◆ Requirement
Update everything from the line containing "Task: Select the grab/hand edit tool" down through the end of the records, replacing "screenshot" with "image" and keeping the rest unchanged. Leave the pictures out of your answer.

◆ Material
>>>
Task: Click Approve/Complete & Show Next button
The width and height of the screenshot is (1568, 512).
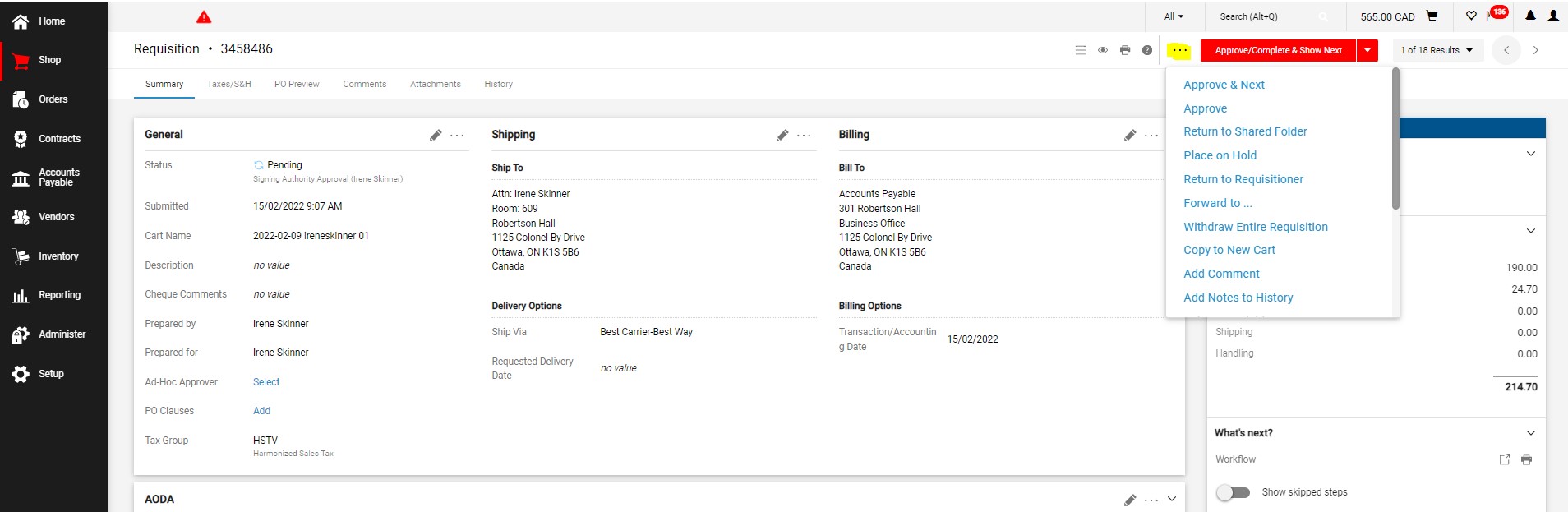Action: pyautogui.click(x=1278, y=50)
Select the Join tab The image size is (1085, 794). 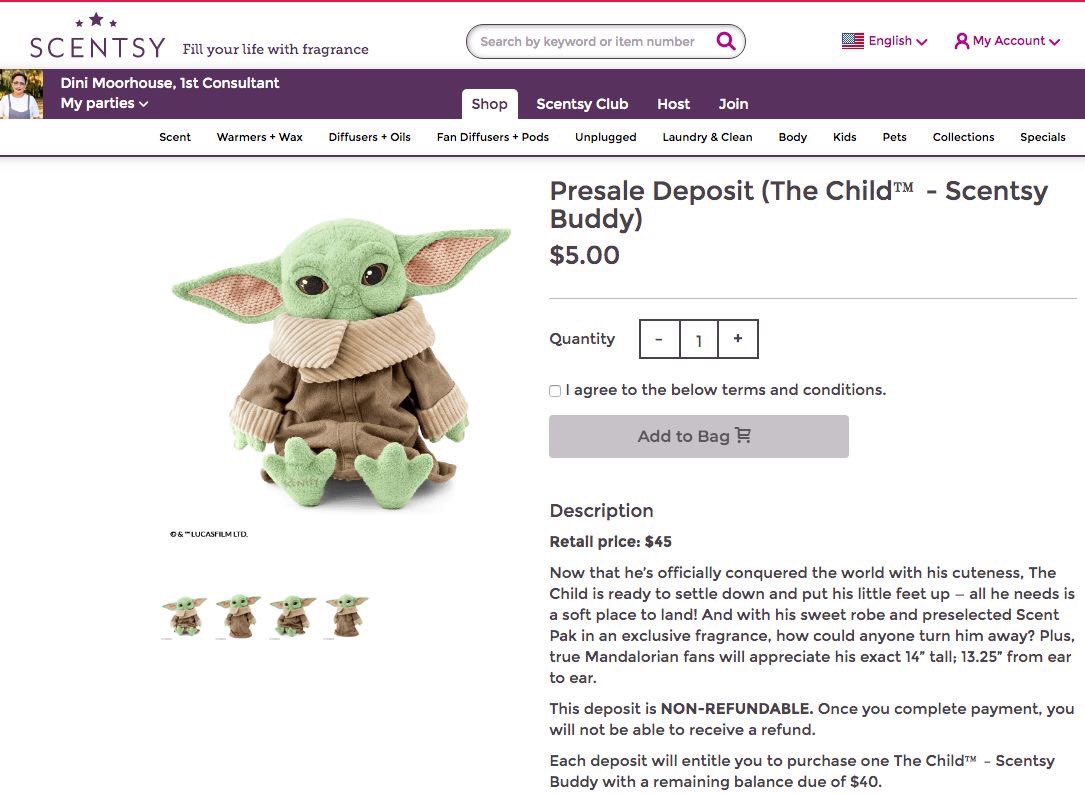tap(733, 104)
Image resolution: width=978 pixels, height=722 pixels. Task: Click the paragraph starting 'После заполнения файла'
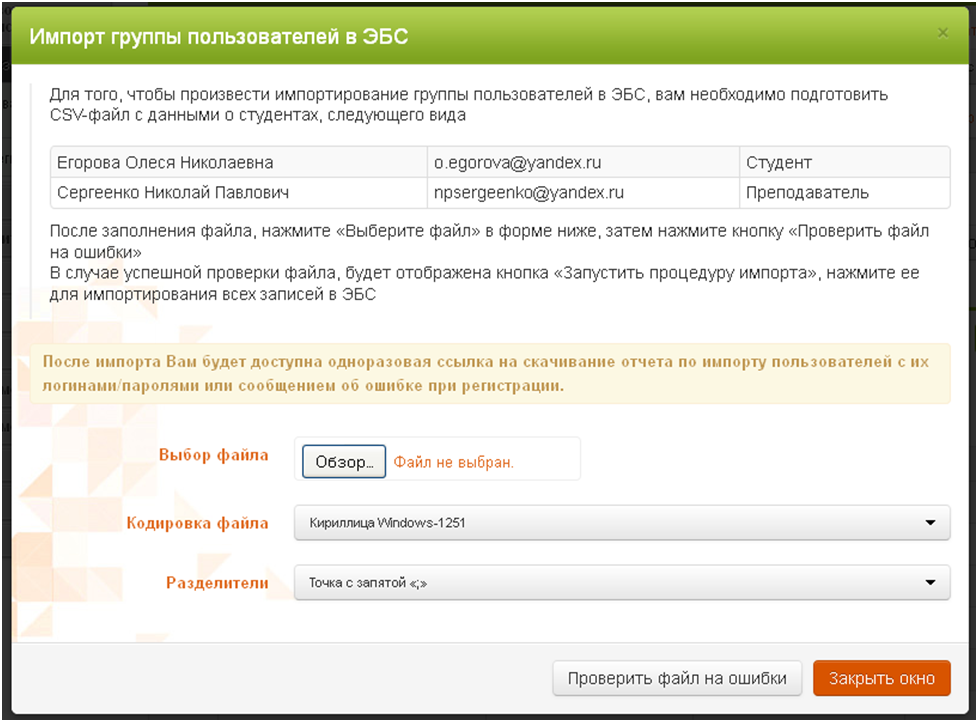tap(488, 262)
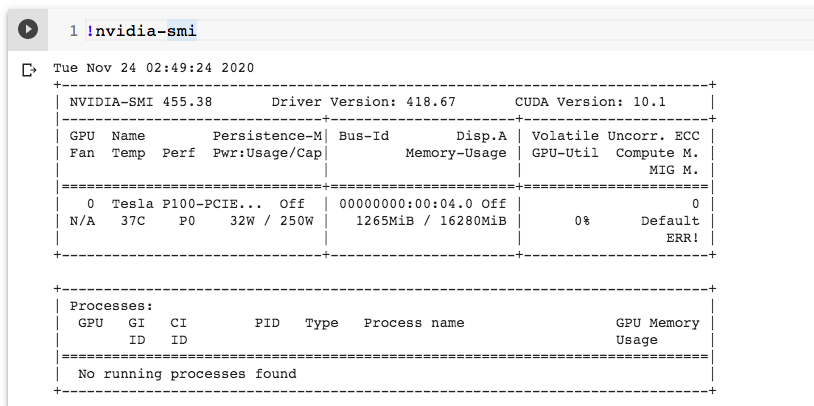This screenshot has height=406, width=814.
Task: Click the No running processes found message
Action: click(x=187, y=374)
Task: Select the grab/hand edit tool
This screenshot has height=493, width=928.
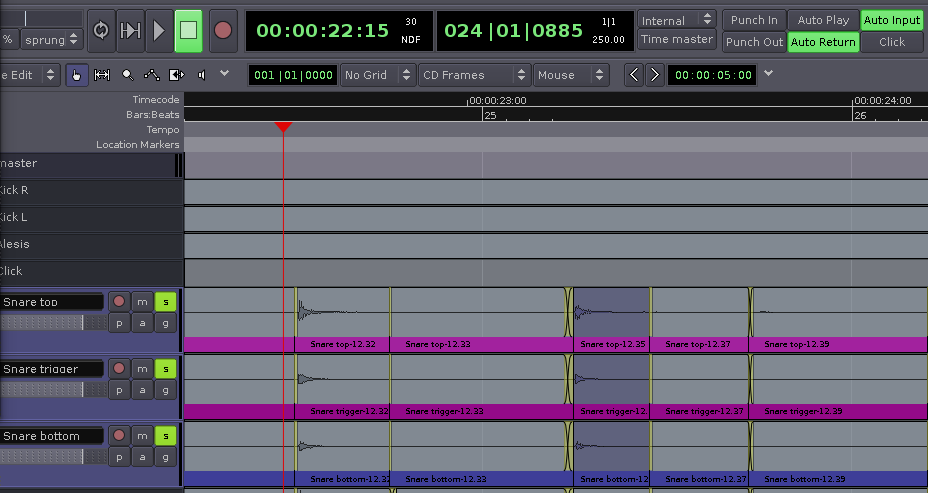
<<<
◆ Result of the exercise
Task: Select the grab/hand edit tool
This image has height=493, width=928.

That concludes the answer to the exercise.